Data excerpts:
++++++++++

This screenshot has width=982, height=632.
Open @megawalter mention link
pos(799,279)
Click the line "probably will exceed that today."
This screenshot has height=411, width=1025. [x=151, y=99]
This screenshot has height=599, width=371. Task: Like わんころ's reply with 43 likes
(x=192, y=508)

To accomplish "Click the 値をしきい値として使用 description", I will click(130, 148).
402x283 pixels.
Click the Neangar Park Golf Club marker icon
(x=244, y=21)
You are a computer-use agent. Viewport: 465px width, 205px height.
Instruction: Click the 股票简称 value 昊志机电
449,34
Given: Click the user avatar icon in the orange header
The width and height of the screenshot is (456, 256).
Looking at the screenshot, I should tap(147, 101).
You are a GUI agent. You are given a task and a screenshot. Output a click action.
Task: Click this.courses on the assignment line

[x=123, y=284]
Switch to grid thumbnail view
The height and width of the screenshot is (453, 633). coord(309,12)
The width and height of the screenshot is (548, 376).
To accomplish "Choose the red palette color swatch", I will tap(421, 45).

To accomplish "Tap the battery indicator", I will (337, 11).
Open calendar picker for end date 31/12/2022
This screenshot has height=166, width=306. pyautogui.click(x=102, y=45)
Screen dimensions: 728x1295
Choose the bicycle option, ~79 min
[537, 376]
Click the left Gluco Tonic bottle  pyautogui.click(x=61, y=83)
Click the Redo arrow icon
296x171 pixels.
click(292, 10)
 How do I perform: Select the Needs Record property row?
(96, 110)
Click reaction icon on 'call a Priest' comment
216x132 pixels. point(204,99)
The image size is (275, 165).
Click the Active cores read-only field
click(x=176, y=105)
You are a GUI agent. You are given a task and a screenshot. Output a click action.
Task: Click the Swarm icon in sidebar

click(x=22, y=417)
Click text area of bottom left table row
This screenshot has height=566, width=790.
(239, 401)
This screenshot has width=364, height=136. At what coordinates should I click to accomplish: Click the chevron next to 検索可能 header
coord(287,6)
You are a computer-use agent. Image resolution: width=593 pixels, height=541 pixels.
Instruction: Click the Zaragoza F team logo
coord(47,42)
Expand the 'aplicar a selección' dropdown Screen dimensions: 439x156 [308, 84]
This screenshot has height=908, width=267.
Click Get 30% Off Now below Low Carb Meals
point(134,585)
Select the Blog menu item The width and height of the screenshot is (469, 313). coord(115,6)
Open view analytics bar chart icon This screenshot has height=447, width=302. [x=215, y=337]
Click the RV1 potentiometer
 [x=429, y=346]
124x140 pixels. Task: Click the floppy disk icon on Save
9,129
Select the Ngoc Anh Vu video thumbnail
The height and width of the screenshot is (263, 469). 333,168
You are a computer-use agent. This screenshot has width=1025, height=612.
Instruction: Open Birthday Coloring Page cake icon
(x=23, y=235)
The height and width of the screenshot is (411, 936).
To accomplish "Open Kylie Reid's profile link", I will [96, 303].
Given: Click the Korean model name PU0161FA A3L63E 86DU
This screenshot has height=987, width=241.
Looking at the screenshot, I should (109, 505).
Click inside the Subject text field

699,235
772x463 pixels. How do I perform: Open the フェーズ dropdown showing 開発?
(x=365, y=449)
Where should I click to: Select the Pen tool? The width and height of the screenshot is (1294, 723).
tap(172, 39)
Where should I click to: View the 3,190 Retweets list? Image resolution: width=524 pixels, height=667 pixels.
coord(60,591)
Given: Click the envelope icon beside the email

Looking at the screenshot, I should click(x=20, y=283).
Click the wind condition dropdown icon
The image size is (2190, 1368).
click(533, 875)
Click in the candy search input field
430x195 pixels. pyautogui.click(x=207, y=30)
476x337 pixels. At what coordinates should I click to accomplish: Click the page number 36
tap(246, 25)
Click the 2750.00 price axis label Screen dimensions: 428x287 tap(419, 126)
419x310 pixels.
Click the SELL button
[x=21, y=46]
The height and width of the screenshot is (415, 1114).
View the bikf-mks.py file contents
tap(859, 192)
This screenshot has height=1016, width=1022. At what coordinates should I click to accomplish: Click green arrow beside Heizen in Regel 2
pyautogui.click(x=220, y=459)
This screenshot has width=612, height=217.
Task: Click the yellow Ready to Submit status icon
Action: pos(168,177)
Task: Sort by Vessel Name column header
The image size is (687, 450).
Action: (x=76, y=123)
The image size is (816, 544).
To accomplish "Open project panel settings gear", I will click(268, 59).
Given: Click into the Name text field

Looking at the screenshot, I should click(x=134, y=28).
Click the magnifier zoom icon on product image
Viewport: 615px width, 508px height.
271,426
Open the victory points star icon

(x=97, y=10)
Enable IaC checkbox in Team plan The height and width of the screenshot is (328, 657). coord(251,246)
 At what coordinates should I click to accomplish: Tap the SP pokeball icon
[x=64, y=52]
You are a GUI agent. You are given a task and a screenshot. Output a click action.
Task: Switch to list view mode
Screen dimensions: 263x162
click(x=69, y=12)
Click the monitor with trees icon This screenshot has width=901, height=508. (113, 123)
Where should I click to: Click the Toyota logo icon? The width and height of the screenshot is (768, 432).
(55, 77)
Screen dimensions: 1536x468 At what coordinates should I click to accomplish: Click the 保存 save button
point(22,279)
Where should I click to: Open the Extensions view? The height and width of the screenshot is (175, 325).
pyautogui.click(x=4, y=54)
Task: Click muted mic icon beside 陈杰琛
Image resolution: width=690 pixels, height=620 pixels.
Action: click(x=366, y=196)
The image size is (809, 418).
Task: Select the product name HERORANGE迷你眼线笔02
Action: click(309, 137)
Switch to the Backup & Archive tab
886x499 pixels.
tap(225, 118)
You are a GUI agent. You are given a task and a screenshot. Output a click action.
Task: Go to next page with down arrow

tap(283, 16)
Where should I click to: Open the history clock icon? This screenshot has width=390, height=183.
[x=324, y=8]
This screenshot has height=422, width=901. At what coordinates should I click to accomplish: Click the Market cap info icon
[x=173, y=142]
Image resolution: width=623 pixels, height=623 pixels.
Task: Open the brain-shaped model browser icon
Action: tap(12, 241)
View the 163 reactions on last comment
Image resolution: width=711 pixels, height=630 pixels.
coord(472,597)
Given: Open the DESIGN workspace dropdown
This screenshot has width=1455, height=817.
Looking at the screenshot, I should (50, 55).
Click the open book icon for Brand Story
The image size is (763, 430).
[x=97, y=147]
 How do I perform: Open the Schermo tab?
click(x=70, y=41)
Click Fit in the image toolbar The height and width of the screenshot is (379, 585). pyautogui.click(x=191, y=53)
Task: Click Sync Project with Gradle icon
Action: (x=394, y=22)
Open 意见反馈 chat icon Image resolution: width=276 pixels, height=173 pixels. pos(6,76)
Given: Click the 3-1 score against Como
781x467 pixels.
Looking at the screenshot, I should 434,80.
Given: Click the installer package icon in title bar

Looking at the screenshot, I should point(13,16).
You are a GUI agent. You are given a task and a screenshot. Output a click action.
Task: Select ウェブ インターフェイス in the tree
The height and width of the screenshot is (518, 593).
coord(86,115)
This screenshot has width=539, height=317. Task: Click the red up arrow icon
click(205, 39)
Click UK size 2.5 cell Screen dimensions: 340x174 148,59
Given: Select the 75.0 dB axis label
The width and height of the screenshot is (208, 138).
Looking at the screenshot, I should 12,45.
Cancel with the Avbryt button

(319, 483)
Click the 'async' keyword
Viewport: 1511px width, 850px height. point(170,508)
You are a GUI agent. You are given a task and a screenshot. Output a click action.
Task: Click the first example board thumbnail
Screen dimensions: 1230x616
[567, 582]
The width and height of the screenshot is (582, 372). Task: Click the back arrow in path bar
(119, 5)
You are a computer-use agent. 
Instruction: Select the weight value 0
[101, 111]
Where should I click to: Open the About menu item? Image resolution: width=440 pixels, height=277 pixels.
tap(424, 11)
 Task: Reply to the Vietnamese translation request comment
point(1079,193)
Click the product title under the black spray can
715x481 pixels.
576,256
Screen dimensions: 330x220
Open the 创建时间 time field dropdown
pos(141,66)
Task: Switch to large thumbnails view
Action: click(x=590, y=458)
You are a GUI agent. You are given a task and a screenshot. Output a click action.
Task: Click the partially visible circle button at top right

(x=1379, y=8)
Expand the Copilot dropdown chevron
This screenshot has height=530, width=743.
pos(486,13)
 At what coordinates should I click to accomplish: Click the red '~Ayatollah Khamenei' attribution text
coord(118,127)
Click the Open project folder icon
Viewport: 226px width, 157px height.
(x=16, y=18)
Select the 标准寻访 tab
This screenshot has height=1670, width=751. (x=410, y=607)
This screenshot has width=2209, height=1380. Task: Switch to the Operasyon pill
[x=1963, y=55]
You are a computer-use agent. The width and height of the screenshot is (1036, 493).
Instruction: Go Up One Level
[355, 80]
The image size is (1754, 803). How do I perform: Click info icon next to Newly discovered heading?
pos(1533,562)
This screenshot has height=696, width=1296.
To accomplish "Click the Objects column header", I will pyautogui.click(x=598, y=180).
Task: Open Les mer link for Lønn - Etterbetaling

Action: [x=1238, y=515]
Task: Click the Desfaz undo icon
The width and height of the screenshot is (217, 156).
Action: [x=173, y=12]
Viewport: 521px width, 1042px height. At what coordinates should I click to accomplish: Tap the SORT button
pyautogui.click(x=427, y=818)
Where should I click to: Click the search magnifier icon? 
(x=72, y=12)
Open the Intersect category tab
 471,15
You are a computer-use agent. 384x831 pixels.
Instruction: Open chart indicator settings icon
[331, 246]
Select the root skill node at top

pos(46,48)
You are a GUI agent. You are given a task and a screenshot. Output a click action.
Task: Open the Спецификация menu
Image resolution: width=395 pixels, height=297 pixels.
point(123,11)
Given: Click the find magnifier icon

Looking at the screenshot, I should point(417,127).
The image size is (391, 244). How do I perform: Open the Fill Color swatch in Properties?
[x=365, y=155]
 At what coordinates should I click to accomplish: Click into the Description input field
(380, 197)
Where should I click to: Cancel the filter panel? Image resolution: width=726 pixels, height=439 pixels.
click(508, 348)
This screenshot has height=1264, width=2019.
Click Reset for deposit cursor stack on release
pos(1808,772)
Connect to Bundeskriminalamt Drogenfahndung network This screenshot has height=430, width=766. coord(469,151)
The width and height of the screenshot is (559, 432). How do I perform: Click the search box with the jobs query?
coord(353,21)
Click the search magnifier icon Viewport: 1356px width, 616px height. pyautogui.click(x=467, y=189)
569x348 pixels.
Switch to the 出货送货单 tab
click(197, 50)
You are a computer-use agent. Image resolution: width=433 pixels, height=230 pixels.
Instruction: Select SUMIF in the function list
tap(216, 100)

++++++++++

Activity: The word "column" appears on some lines of the data above; count those lines and give only the total.

Response to the task: 2